Le Madring, c’est Madrid qui remet les mains dans le cambouis de la Formule 1. Installé autour de l’IFEMA, dans la capitale espagnole, ce tracé permanent porte déjà une vraie charge symbolique : à partir de 2026, le Grand Prix d’Espagne y posera ses valises, et Madrid retrouvera enfin le parfum de la F1 qu’elle n’avait plus connu depuis l’époque du Jarama. Ce qui frappe d’abord, c’est l’idée du lieu. On n’est pas face à un circuit perdu loin de tout, mais dans un environnement urbain, vivant, connecté à la ville.
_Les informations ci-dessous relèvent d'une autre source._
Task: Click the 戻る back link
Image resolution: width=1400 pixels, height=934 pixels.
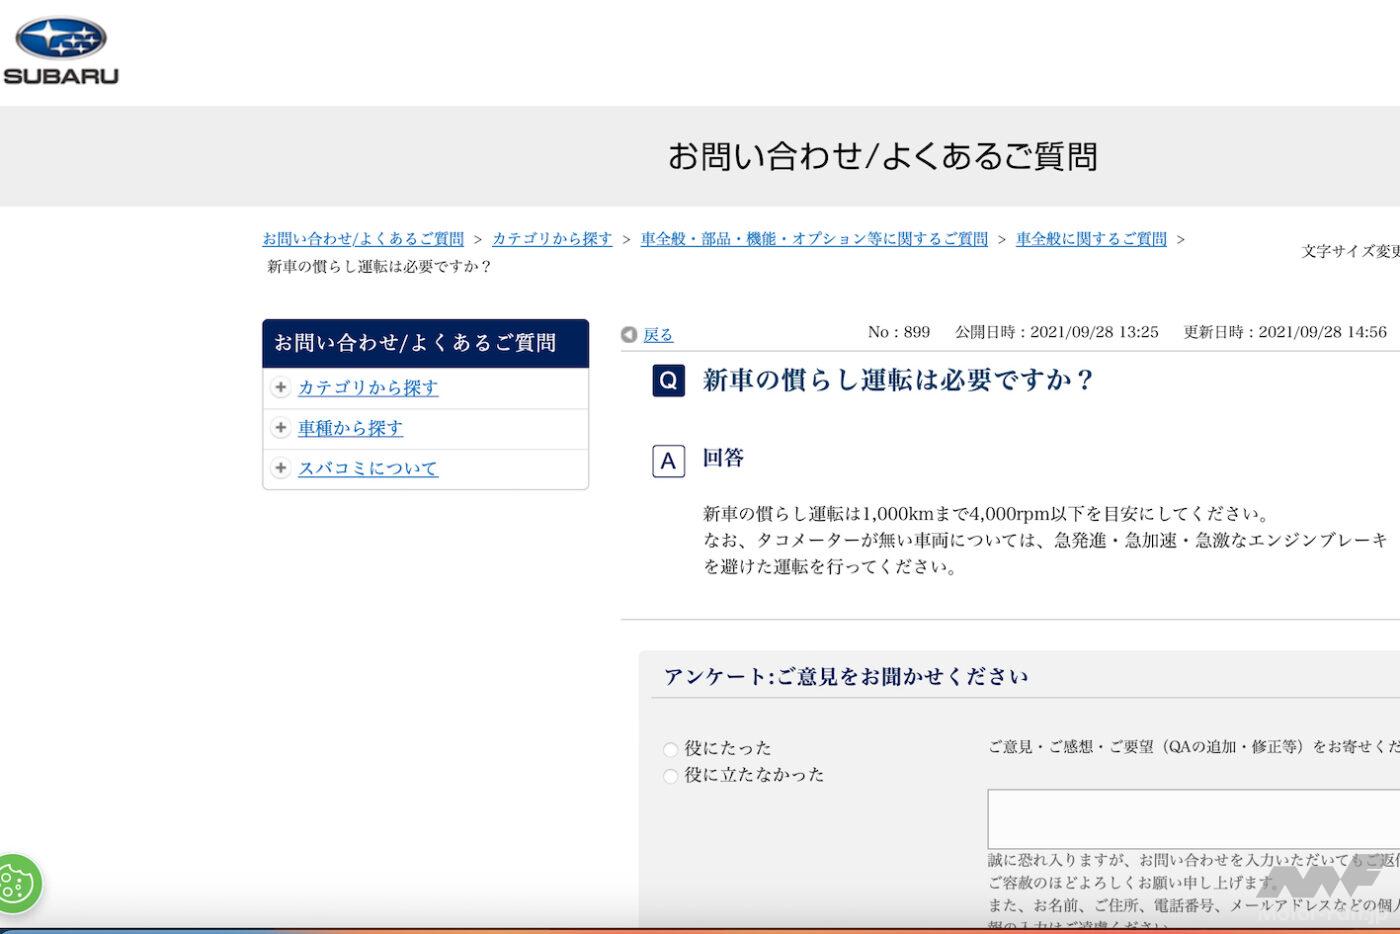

Ça change l’atmosphère. On imagine très bien les supporters débarquer par vagues, l’effervescence monter autour du site, avec cette sensation rare d’avoir la course presque au cœur de Madrid. Il y a là quelque chose de moderne, de nerveux, de très actuel dans la manière de faire vivre un week-end de Grand Prix. Côté tracé, le Madring annonce 5,416 km et 22 virages. Sur le papier, le mélange a de quoi séduire : des portions rapides, notamment les enchaînements de Valdebebas, et des secteurs plus techniques comme le fameux “Bunker”, qui devraient demander précision, rythme et confiance. C’est ce genre de circuit où l’on peut sentir une monoplace respirer différemment d’un secteur à l’autre. Et puis il y a ce que le Madring raconte. Il ne remplace pas seulement un circuit dans un calendrier : il ouvre un nouveau chapitre du sport auto espagnol. Madrid revient dans la lumière, avec une enceinte pensée pour accueillir la F1, la F2 et la F3, et une capacité annoncée de 110 000 spectateurs. Rien que ça, ça donne déjà envie d’y être.